What species can be found in the Serengeti?

The area forms a sanctuary for iconic African species including lions, leopards, cheetahs, hyenas, giraffes, buffaloes, African elephants, hippos, rhinos, and roving troops of baboons. In addition, every year, gazelle, zebra, and blue wildebeest migrate spectacularly in their hundreds of thousands from the Tanzanian Serengeti into the Kenyan Maasai Mara – a 500-mile (800 km) journey undertaken to reach grasses that spring up due to wet season rainfall.

Is the Mau-Mara-Serengeti under threat?

Though the area is one of the world’s most ancient and complex environments, and has remained unchanged for a million years, it is now endangered by human behavior, including:

  • Tourism
  • Industry
  • Agriculture
  • Poaching 
  • Pollution

Elephants and rhinos are particularly under threat, due to southeast Asian demand for their tusks and horns, while misuse of the Mara River has repercussions for both animal and human populations. 

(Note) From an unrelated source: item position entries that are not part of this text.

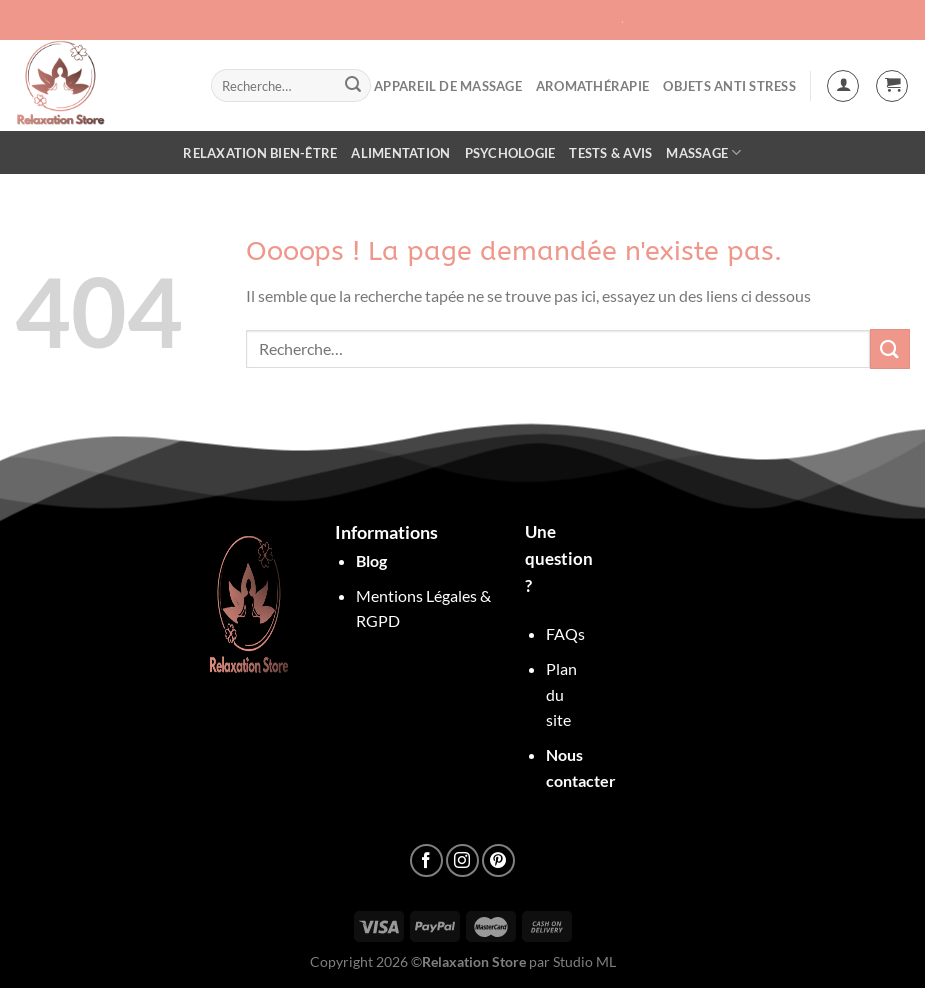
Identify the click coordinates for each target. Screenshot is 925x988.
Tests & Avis (610, 153)
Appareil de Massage (448, 86)
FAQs (565, 633)
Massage (703, 152)
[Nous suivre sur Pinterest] (498, 860)
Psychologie (510, 153)
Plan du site (561, 694)
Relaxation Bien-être (260, 153)
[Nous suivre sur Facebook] (426, 860)
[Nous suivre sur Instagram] (462, 860)
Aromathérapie (592, 86)
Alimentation (400, 153)
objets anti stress (729, 86)
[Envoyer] (353, 86)
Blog (371, 560)
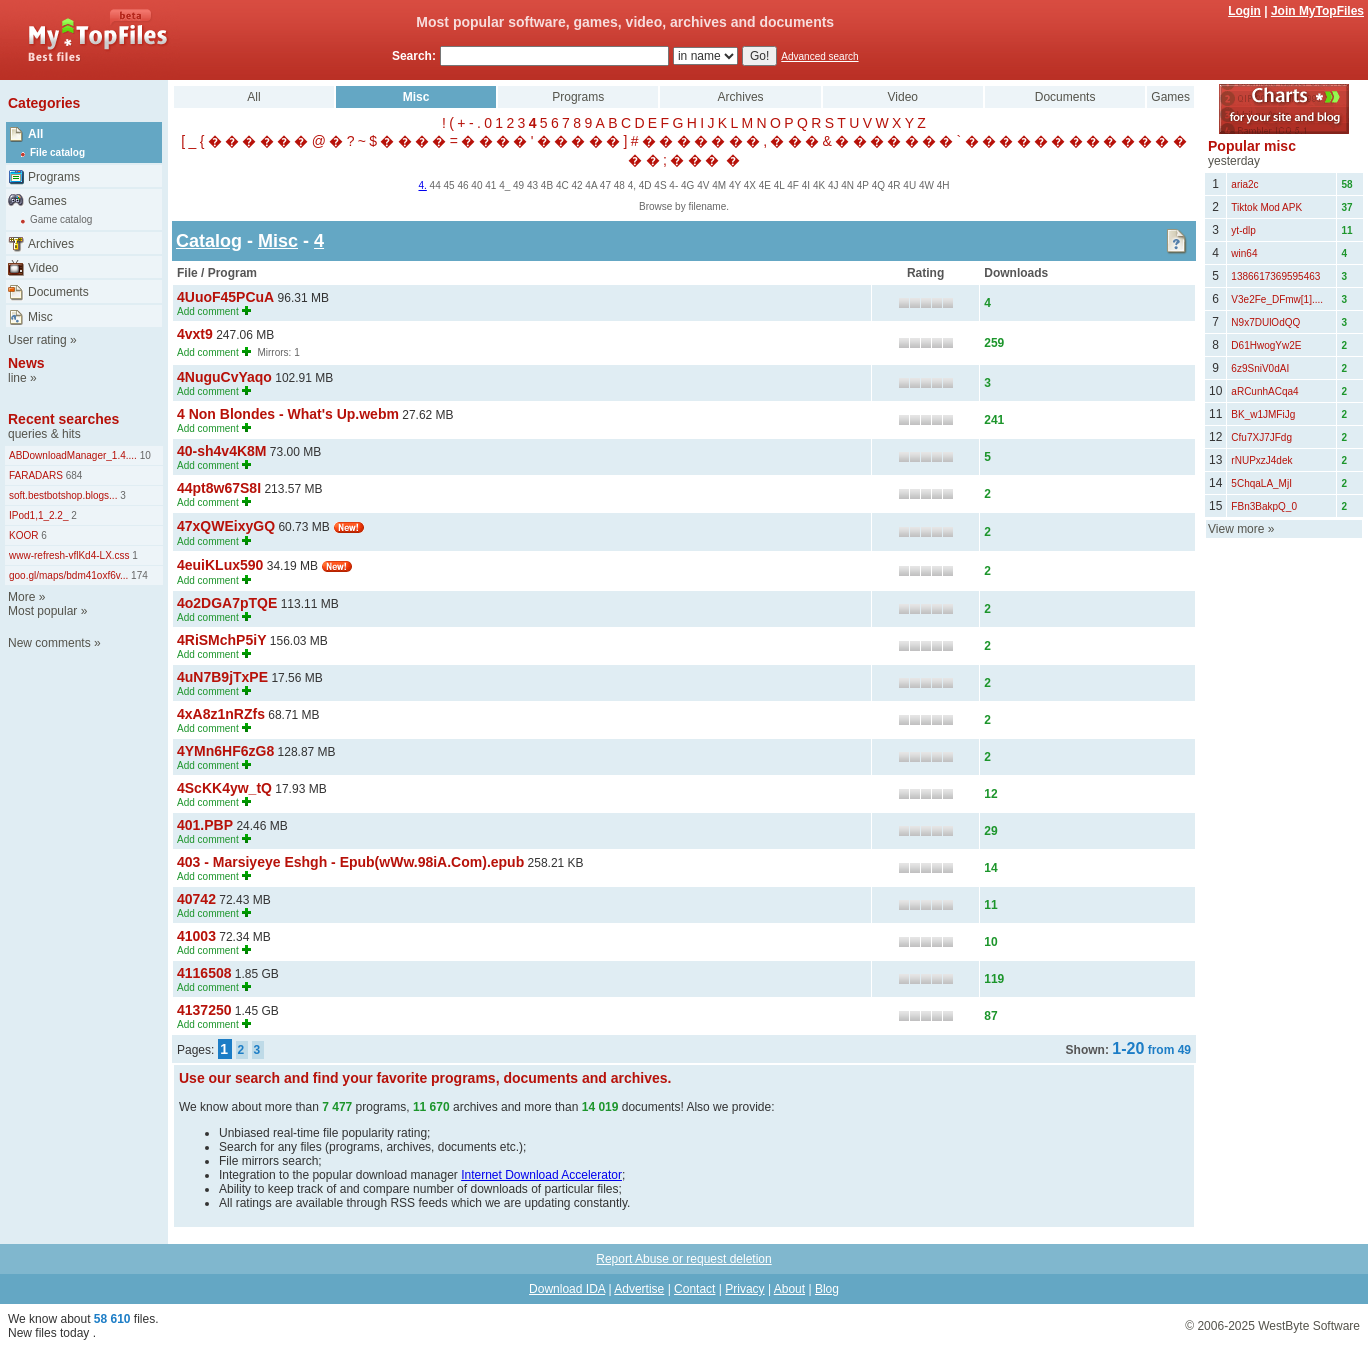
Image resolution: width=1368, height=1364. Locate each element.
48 (619, 185)
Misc (40, 317)
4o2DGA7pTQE (227, 603)
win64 (1244, 253)
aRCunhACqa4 (1264, 391)
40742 (196, 899)
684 (72, 475)
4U (909, 185)
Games (47, 201)
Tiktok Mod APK (1266, 207)
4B (547, 185)
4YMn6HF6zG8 (225, 751)
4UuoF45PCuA (225, 297)
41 (490, 185)
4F (793, 185)
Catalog (209, 241)
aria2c (1244, 184)
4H (943, 185)
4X (750, 185)
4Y (735, 185)
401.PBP (205, 825)
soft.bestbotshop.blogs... (63, 495)
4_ (504, 185)
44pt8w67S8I (219, 488)
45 (449, 185)
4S (660, 185)
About (789, 1289)
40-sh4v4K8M (222, 451)
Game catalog (61, 219)
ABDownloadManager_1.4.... (73, 455)
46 (462, 185)
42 (576, 185)
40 (476, 185)
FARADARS (36, 475)
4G (687, 185)
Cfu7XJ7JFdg (1261, 437)
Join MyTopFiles (1317, 11)
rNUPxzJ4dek (1261, 460)
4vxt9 (195, 334)
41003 (196, 936)
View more (1236, 529)
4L (779, 185)
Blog (827, 1289)
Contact (694, 1289)
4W (926, 185)
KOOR (23, 535)
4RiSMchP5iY (221, 640)
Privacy (744, 1289)
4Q (878, 185)
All (35, 134)
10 (144, 455)
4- (673, 185)
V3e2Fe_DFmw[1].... (1277, 299)
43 (532, 185)
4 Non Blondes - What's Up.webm (288, 414)
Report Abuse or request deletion (683, 1259)
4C (562, 185)
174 (137, 575)
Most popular (42, 611)
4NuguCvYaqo (224, 377)
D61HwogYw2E (1266, 345)
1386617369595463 (1275, 276)
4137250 (204, 1010)
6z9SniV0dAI (1260, 368)
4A (591, 185)
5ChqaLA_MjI (1261, 483)
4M (719, 185)
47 (605, 185)
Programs (54, 177)
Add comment (208, 311)
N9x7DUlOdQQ (1265, 322)
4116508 (204, 973)
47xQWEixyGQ (226, 526)
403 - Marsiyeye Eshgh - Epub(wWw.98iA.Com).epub (350, 862)
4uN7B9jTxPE (222, 677)
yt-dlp (1243, 230)
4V (703, 185)
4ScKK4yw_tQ (224, 788)
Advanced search (819, 56)
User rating (37, 340)
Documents (58, 292)
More (21, 597)
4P (863, 185)
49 (518, 185)
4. (422, 185)
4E (765, 185)
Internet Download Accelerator (541, 1175)
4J (833, 185)
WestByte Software (1309, 1326)
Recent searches (63, 419)
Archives (51, 244)
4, (632, 185)
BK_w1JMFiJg (1263, 414)
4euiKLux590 (220, 565)
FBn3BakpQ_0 (1264, 506)
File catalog (57, 152)
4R (894, 185)
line (17, 378)
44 (435, 185)
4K (819, 185)
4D (645, 185)
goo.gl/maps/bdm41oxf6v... (68, 575)
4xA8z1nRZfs (221, 714)
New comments (49, 643)
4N (847, 185)
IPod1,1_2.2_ (39, 515)
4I (806, 185)
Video (43, 268)
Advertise (639, 1289)
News (26, 363)
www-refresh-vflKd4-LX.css (69, 555)
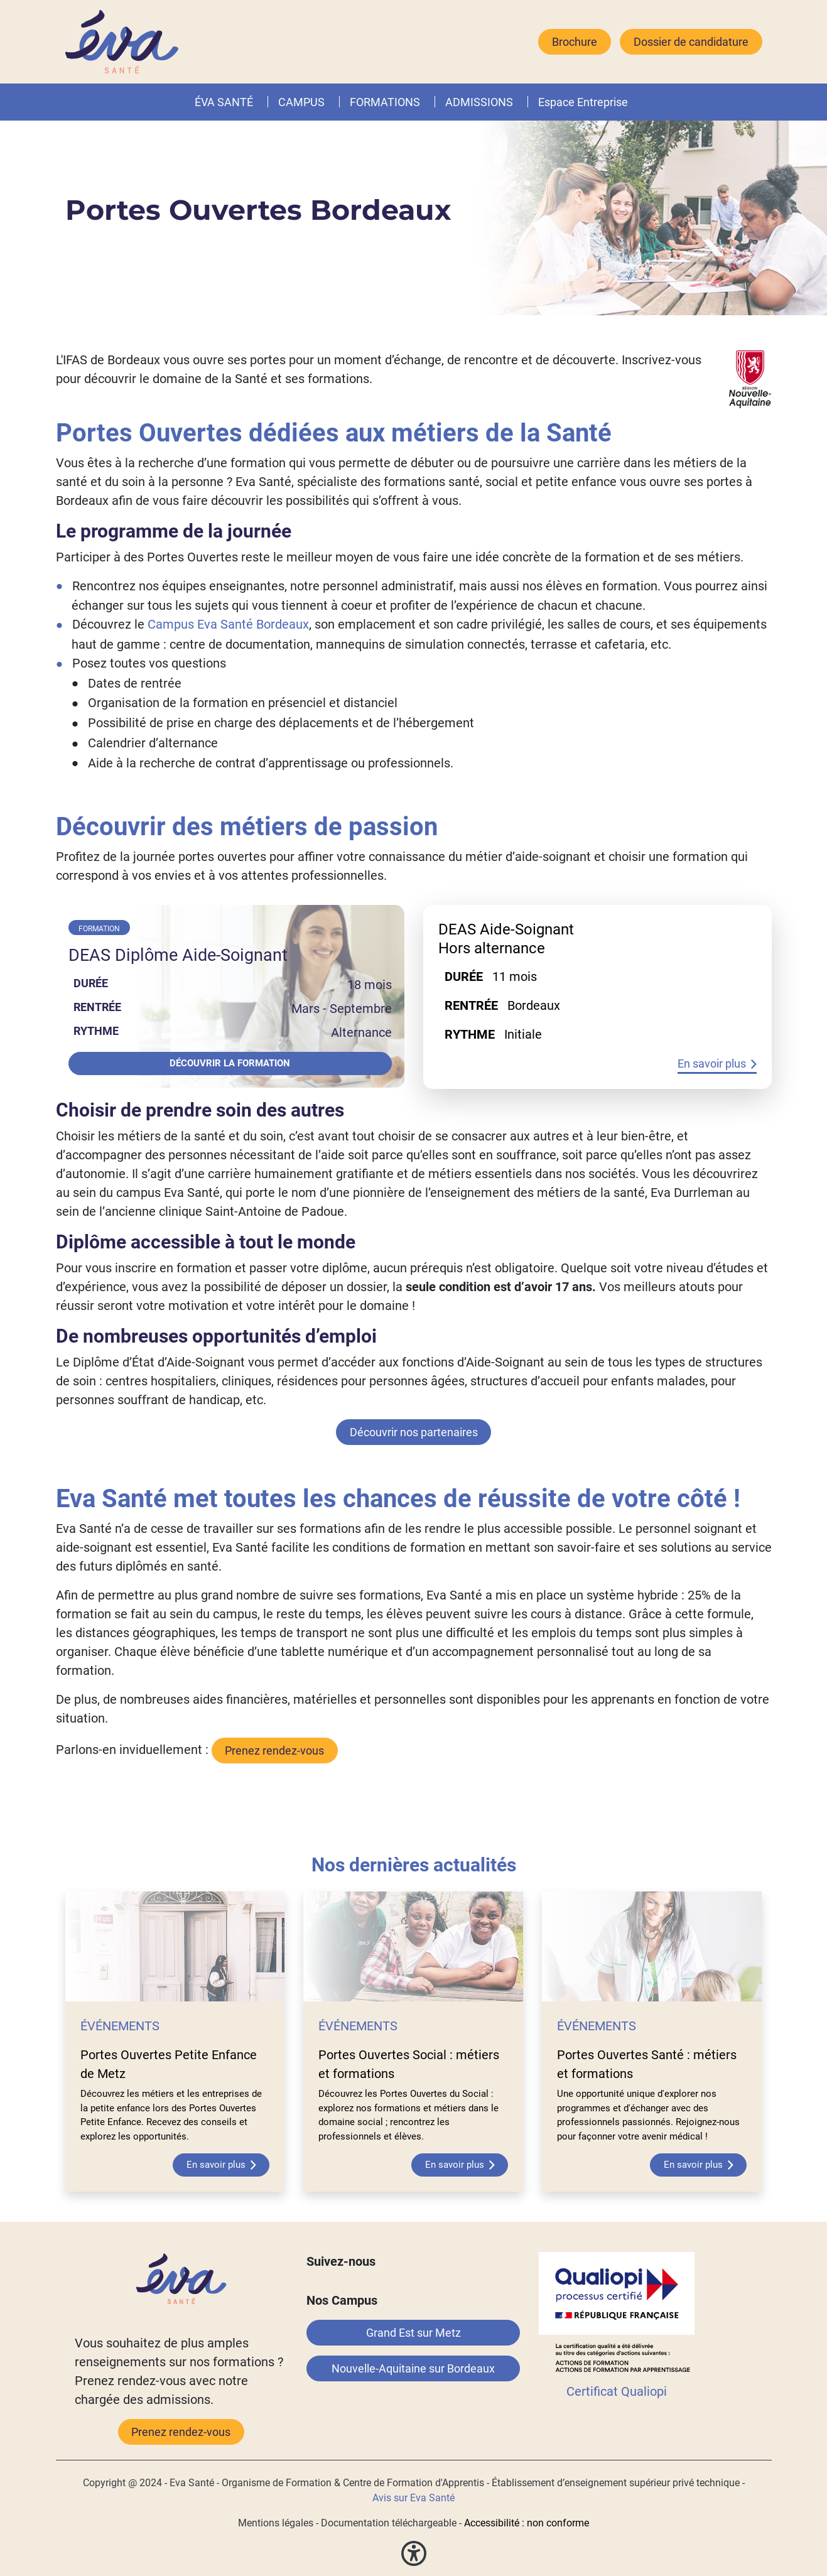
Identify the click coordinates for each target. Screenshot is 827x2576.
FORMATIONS (385, 102)
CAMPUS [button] (301, 102)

Many of these issues are exacerbated by the long-term repercussions of colonialism. For example, the establishment of the Serengeti National Park to embody a largely mythical, Western conception of ‘the African wilderness’ reflects the production of nature, rather than its preservation (including control over its wildlife). In the same way, British colonial management of the park led to the evacuation of its historical inhabitants in order to maintain an idealized vision of the ‘primordial’ African landscape, demonstrating the settler-colonists’ power over access to land and resources.

The rights of “natives” in national parks to practice traditional activities such as grazing, hunting, and using fire to manage pastures were governed by the colonial administration, along with their freedom of movement. ‘Bills of rights’ were handed down, the contents of which local people had no say in, and which were drafted according to stereotyped and uninformed conceptions of their lifestyles (limiting them to inaccurate notions of ‘traditional’ behavior). They were even considered to be fauna rather than human beings. In contrast, colonial development schemes for agriculture, livestock production, and housing were contradictorily incompatible with the curtailment of traditional land rights.

In the present day, safari tourism, trophy hunting, and even conservation continue to drive forced evictions, as African countries that depend on tourism prioritize foreign money over Indigenous rights. In this way, colonial mentalities, which consider people and nature to be unconnected entities, continue to deny and restrict historic, mutually beneficial interactions between traditional cultures and the natural environments with which they have customarily existed in balance.